Chart courtesy NPD Group.

That chart (see above) is NPD’s “Velocity Matrix” representing distributor sales-out data for security software in Canada during a 12-month period starting April 1, 2018 ending March 31, 2019. Each coloured box represents a group of vendors impacting the security software market in different ways.

Pace setters are organizations with high head counts and solutions that yield steady growth, explains O’Neil. They might not offer much in terms of differentiation, but they help channel partners grow in a security portfolio that’s attached to widespread demand. Established players to the left have a significant presence in current accounts, but aren’t driving a lot of growth. Looking for ways to hook into high-growth segments of security? Consider a disruptor.

“Disruptors are usually smaller firms exhibiting greater than average market growth,” says O’Neil. “They give you different options to expand your relevance and service to your clients.”


  • NPD Group shows a sharp 18 per cent increase in the number of security software solutions sold by distributors between 2017 and 2018. That’s helping fuel the 16 per cent growth experienced by commercial software overall during the same time period.
  • Hardware only experienced a 5 per cent growth from 2017 to 2018, but still makes up 80 per cent of the total market.
  • Software accounts for approximately 20 per cent of total distribution revenue, and NPD says most of that growth is thanks to the heavy lifting by small value-added resellers. They account for more than half of all aforementioned growth.
  • Data loss prevention and endpoint protection showed the most growth out of all security software segments at more than 25 per cent.

Seekers are an interesting category.

“You usually avoid the bottom left quadrant. Some seekers are seeking an exit to this business, but some are seeking to penetrate the business in other ways,” indicates O’Neil. “For some channel members, they might find interesting opportunities there. They might be partners that are building a business that needs a compelling niche or story in a growth market.
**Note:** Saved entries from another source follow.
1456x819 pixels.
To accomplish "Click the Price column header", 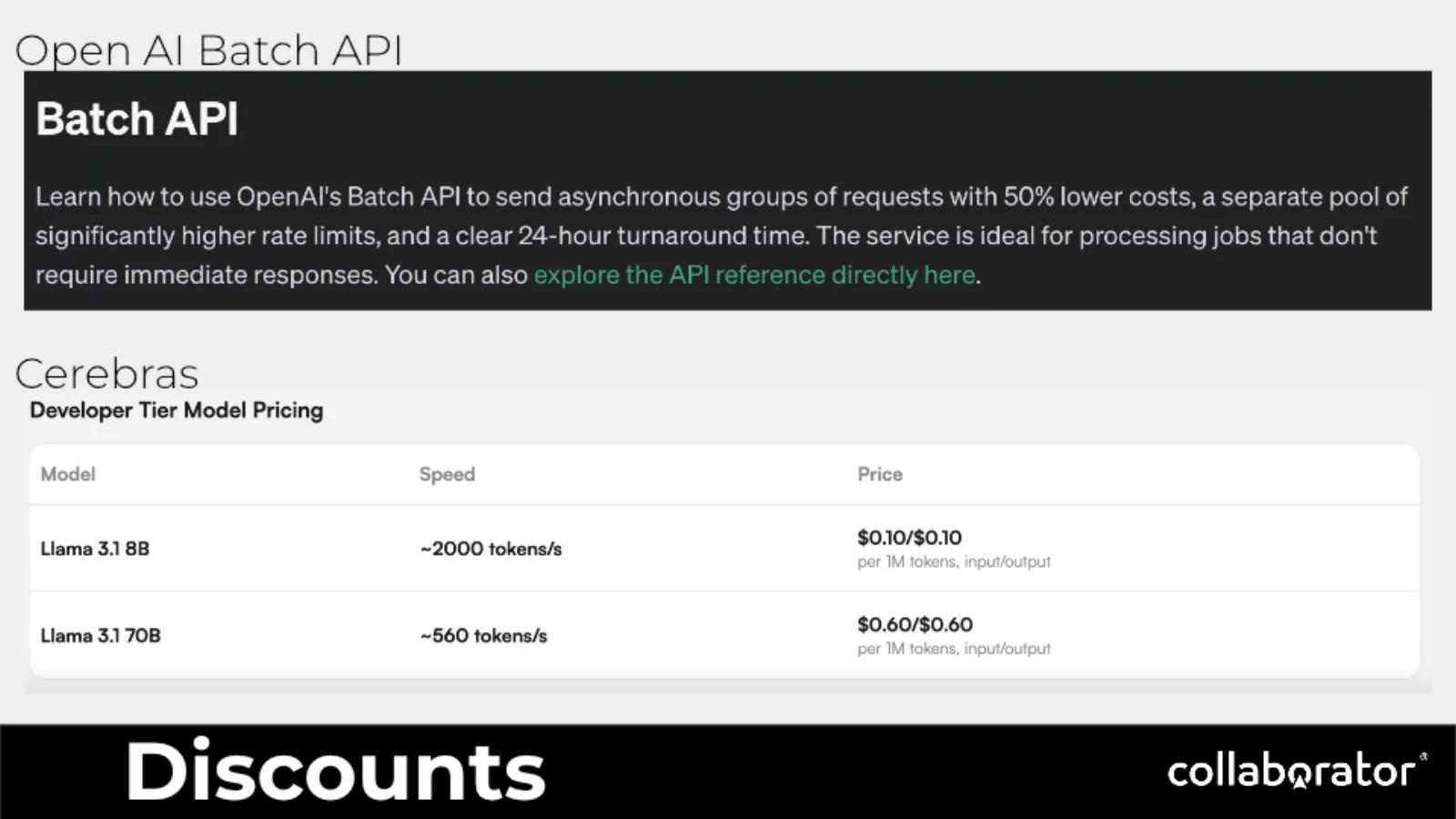I will pyautogui.click(x=880, y=474).
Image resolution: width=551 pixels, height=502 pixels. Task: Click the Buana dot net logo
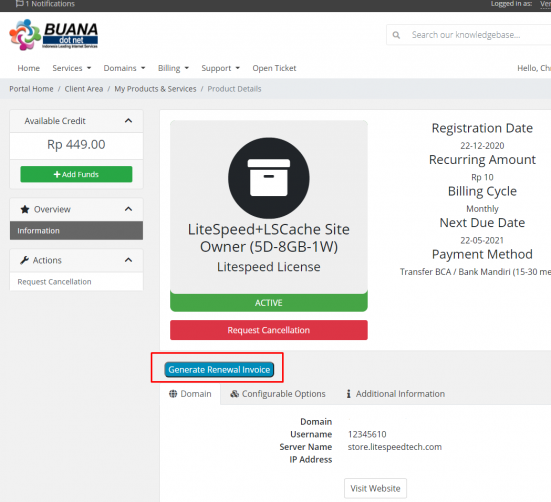[x=53, y=34]
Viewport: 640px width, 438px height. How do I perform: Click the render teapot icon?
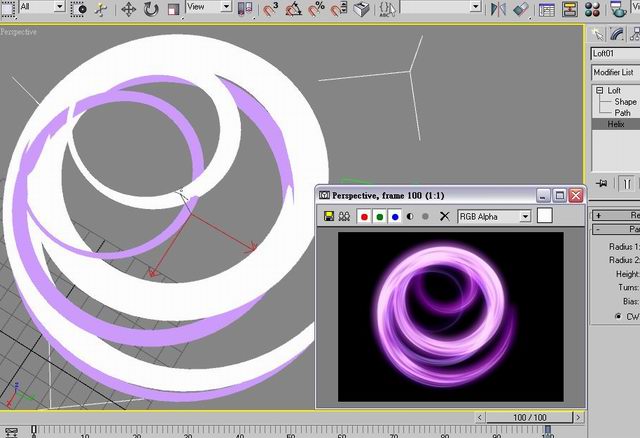tap(618, 9)
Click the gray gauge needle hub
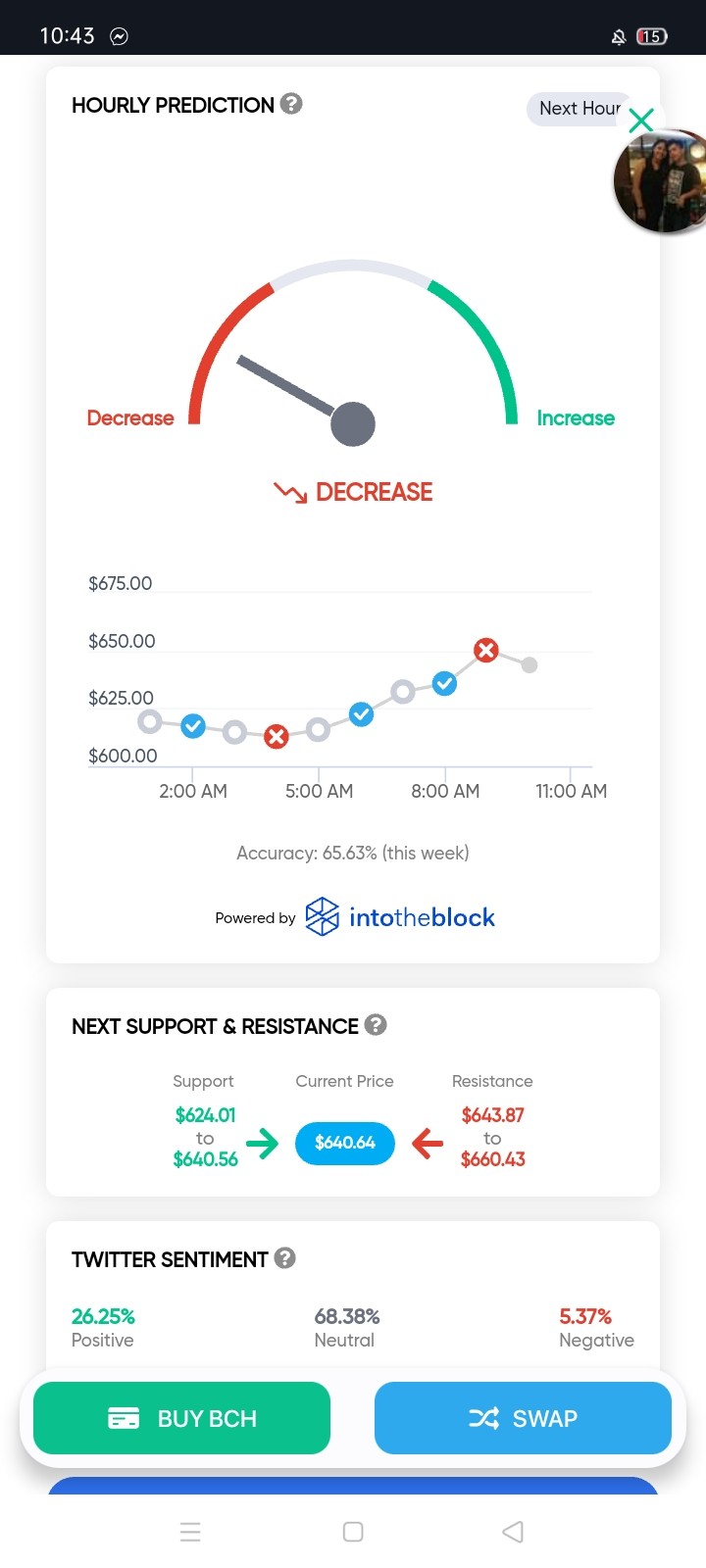 [353, 424]
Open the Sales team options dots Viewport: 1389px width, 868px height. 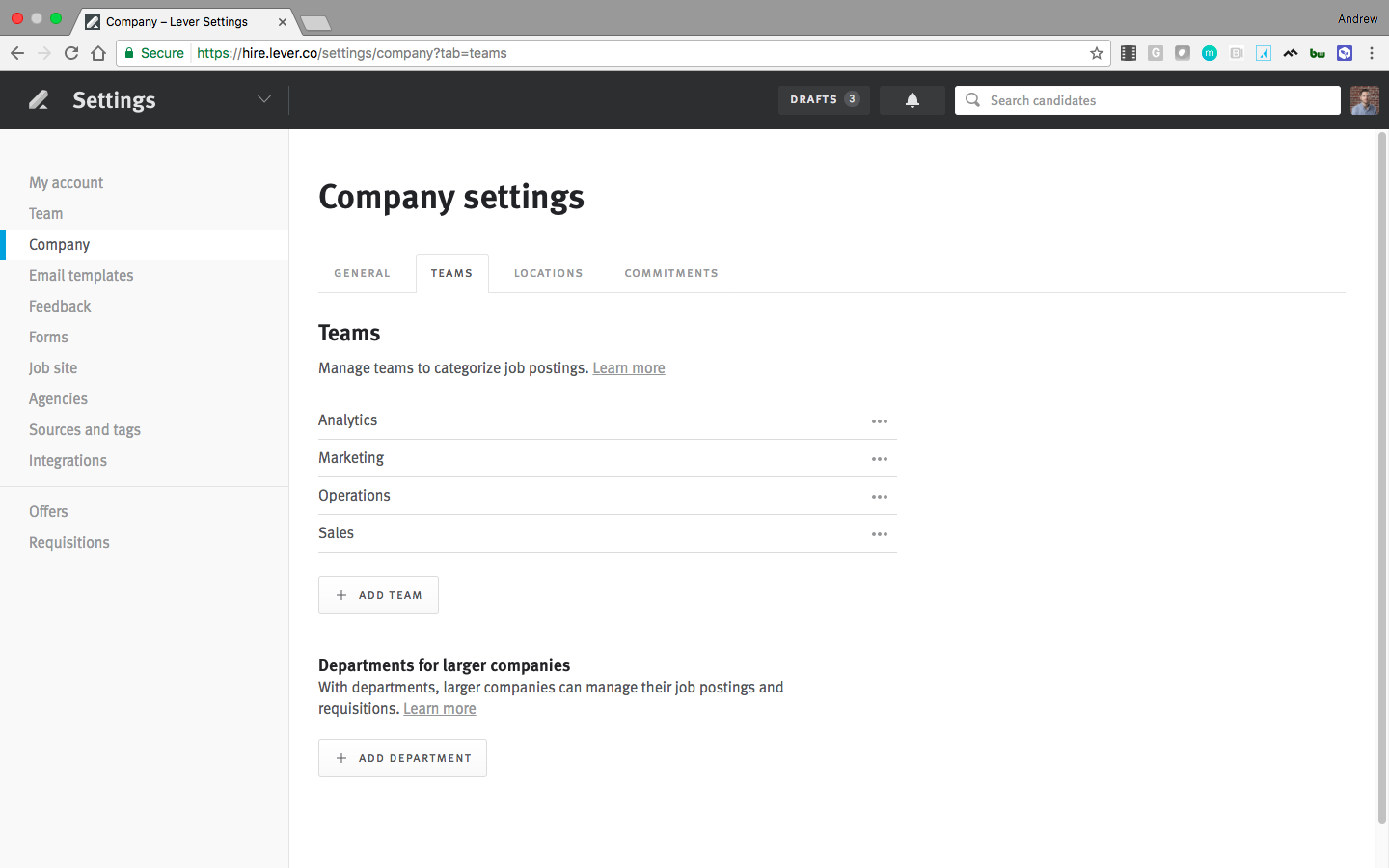click(x=879, y=534)

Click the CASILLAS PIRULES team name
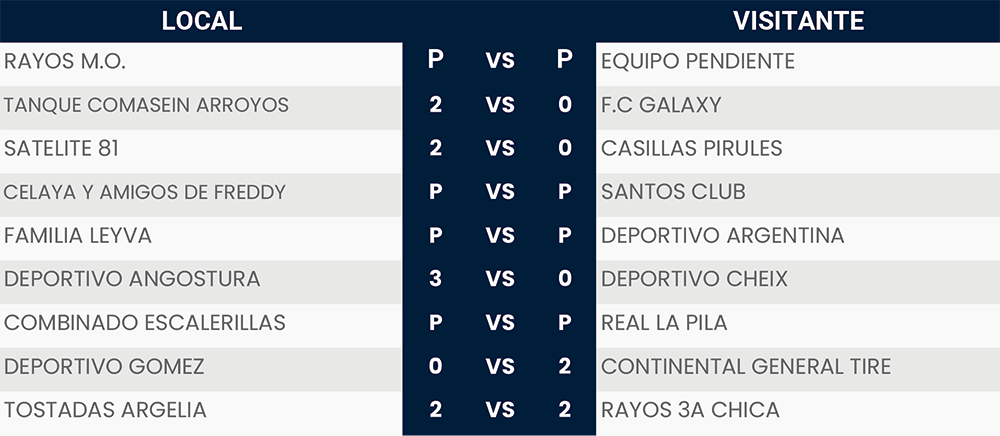[x=692, y=148]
And if there is a potential fit between a seeker’s technology and a channel partner’s requirement, that partner might be able to negotiate more supportive agreements with firms in this quadrant. A channel member that has a good window on an important market opportunity might be able to deal with seekers differently than the firms in opposite quadrants. Channel partners looking at new market opportunities might want to look at seekers.”

Mobia Technology Innovations, a Trend Micro partner based in Nova Scotia, has been partnering with Trend Micro for the past three years. Trend Micro, a seeker that’s dipping its toes into the established box, is impressing partners by leaning on its more than 30 years of experience to keep pace with cutting-edge technology around advanced threat intelligence and protection, says Mobia’s president Michael Reeves. Its container security solution in particular, which Trend Micro updated recently to get all of the individual components working better together, is an impressive set of end-to-end security solutions, adds Reeves.

“We do a lot of work in the DevOps spaces, and containers in particular. And in the last few years, with the changes in IT regarding DevOps and the speed in which we build applications now, you’ve got to take a more inside-out approach to how you look at your security posture in your business,” he says. “What Trend Micro does very well is they have this foundational skill and capability within deep security, and they have some unique elements in the marketplace around CI/CD pipelines and containers, which supports that newer style of IT and DevOps. A lot of companies are trying to come up with a strategy for this.”

Mobia’s president Michael Reeves says he’s impressed with Trend Micro’s hybrid cloud security solutions.

Container adoption in Canada is increasingly visible among tech startups, and large companies that have the wherewithal to innovate and maintain a day-to-day business. SMBs and smaller enterprises, not so much, says Reeves. But this has little to do with the technology’s legitimacy – more than 25 per cent of environments currently use containerized applications, according to the 2019 State of Multicloud report published by Turbonomic. Survey respondents suggest that number is expected to double by 2021. Reeves points the finger at a market that is entrenched in old ways.

“These organizations have a lot of technical debt and are held back by some structural and cultural issues that prevent them from adopting a DevOps mentality.”

But containers can become an SMB’s best friend. As more Canadian companies look at cloud platforms to host their software investments, they’ll need to take a hard look at containers and determine if its worth the investment and the additional security measures. The extra speed can come with consequences, but those security controls have improved significantly over the last two years, and Mobia has kept up with those advancements – it’s currently a gold partner for Trend Micro’s hybrid cloud security portfolio.

For a firm like Mobia that’s spent the last three years becoming experts in this field, a seeker was the very thing they needed.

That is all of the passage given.